KIEV (Reuters) - Slowing inflation and a desire to make bank loans more affordable to industry will prompt Ukraine’s central bank to cut its main interest rate for the fourth time this year, a Reuters poll of analysts showed on Tuesday.
Out of 15 respondents, 11 forecast a rate cut in October to 16.0% from 16.5%, two see a sharper cut to 15.5% while the other two expect no change.
An energy price drop and a strengthening hryvnia helped push inflation down to 8.8% in August from 9.6% at the end of 2018. Analysts, according to their median forecast, see September inflation at 7.8% and expect it to ease to 7.2% in December.
“We think that current tendencies ... create conditions for a further reduction in the central bank rate,” analysts at OTP Bank Ukraine said in written comments.
The central bank holds its next rate-setting meeting on October 24. It cut its key rate by 0.5 percentage point to 16.5% in September.
“Inflation is slowing down,” said Oleksiy Blinov from Alfa Bank Ukraine, who expects a one percentage point reduction to 15.5% in October.
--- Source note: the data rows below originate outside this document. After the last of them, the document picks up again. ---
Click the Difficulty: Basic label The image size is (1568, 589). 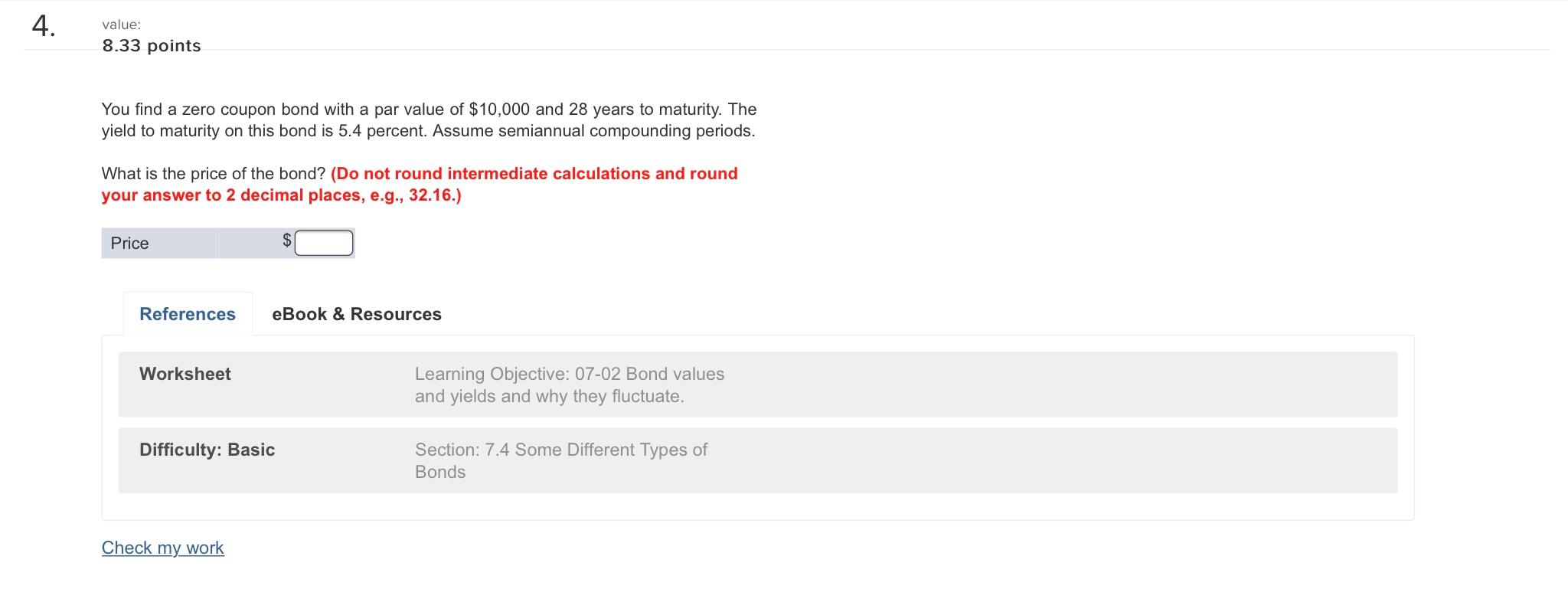pyautogui.click(x=207, y=450)
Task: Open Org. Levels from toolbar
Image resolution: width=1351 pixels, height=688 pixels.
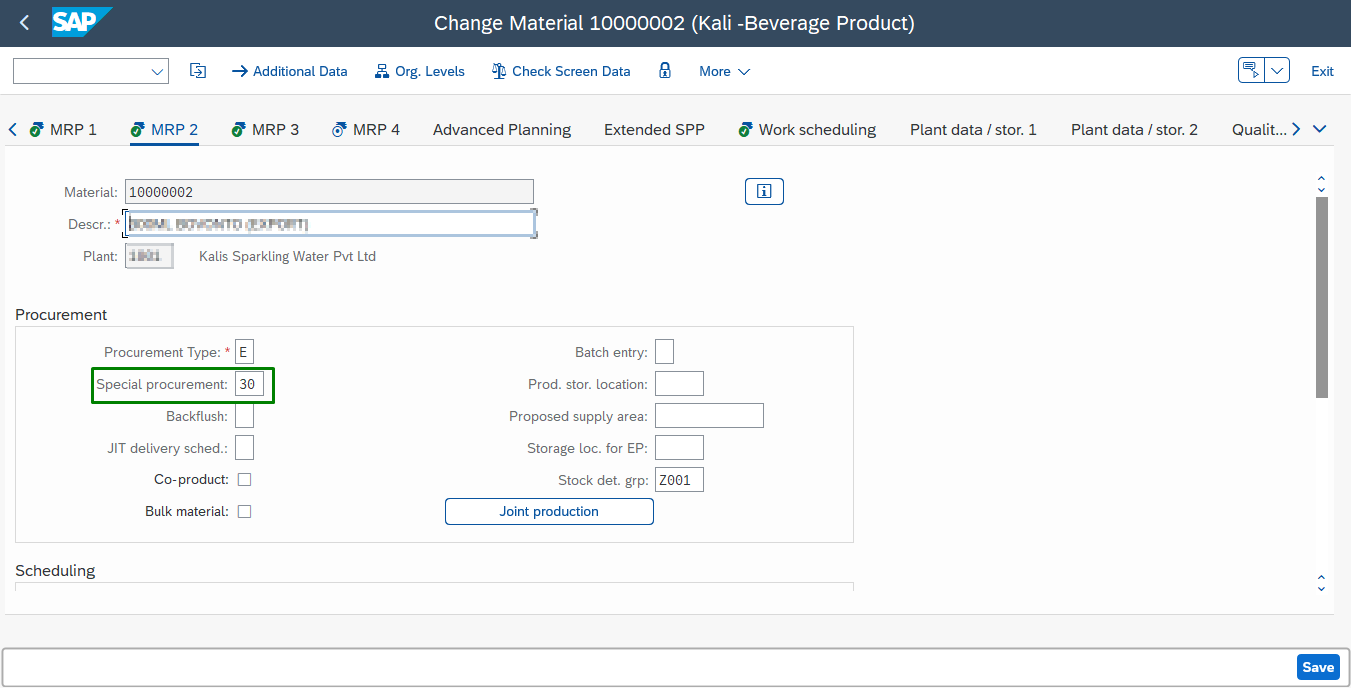Action: pyautogui.click(x=419, y=71)
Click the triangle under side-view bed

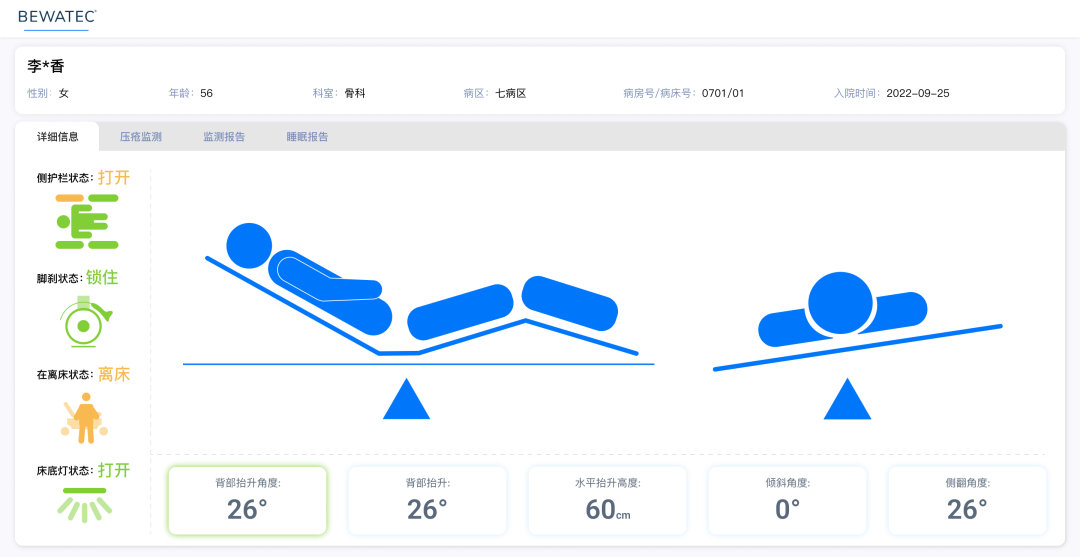point(406,399)
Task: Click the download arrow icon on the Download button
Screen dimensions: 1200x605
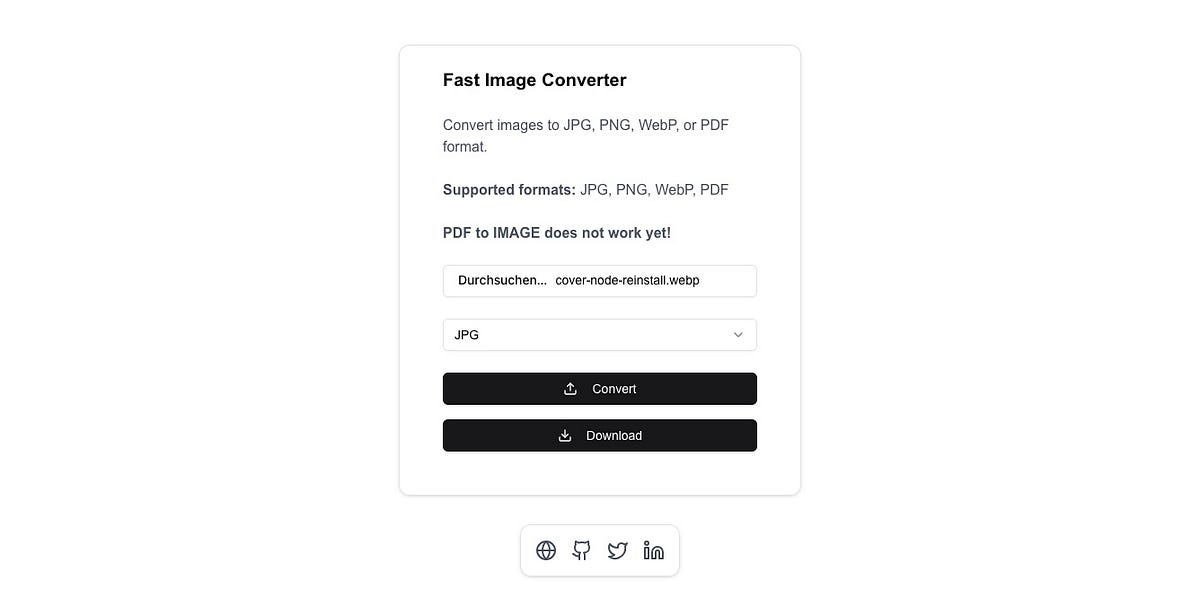Action: [565, 435]
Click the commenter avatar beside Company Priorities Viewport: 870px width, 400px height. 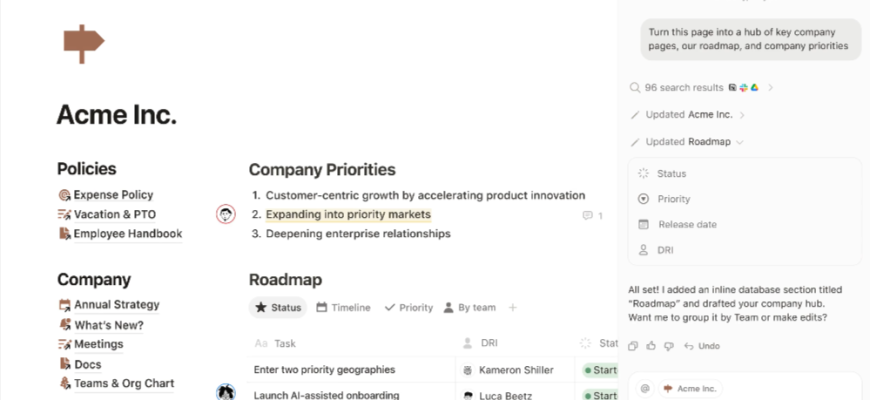point(226,214)
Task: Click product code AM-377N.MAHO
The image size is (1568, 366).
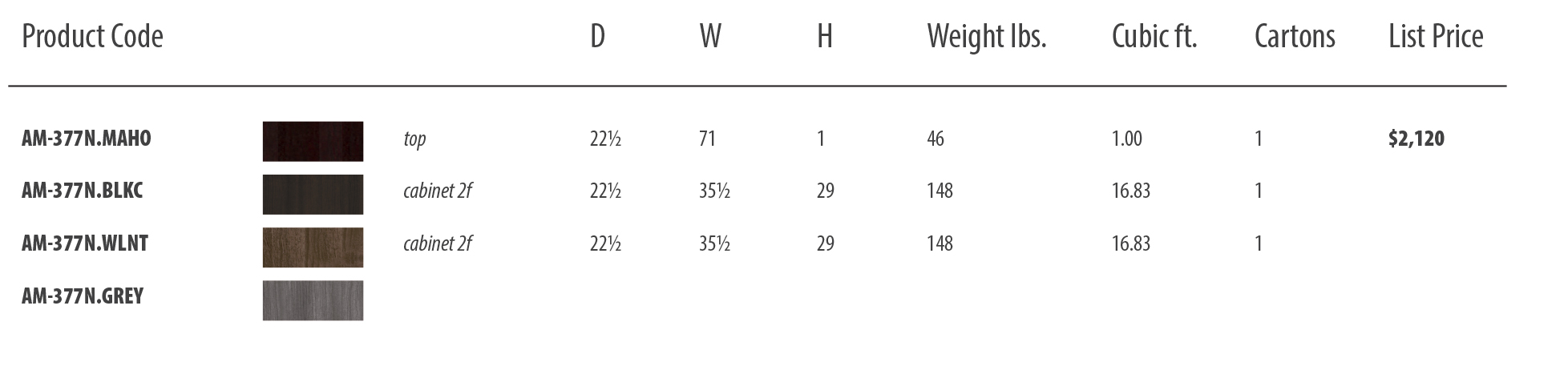Action: (87, 139)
“At the same time, many risks to the Ukrainian economy have not materialized. We believe that this set of factors gives the central bank reasons to speed up the reduction of its interest rate in October,” Blinov said.
Ukraine’s new government, appointed in August after snap parliamentary elections in July, wants to boost economic growth to 5-7% annually from 3% expected in 2019. But a key sector is showing a weak performance: industrial output in January-August stood just 0.1% above the level of the same period last year.
Prime Minister Oleksiy Honcharuk wants producers to have access to cheaper loans and signed an agreement with Central Bank Governor Yakiv Smoliy on achieving sustainable growth last week.
The central bank promised to reduce the interest rate gradually to 8% by 2021 if it reached its target to curb inflation to close to the level of 5% by the end of next year.
Mykhailo Rebryk of Raiffeisen Bank Aval expects the central bank to continue gradually cutting interest rates, but said this could change if Ukraine failed to secure a new loan program from the International Monetary Fund or if there were further signs of the central bank’s independence coming under threat.
The IMF in September stressed the need for the central bank to remain independent after two weeks of talks with the Ukrainian authorities on a new loan program that could be worth around $5-6 billion. In September the house of a former central bank governor was set ablaze, prompting the central bank to say its officials were being terrorized.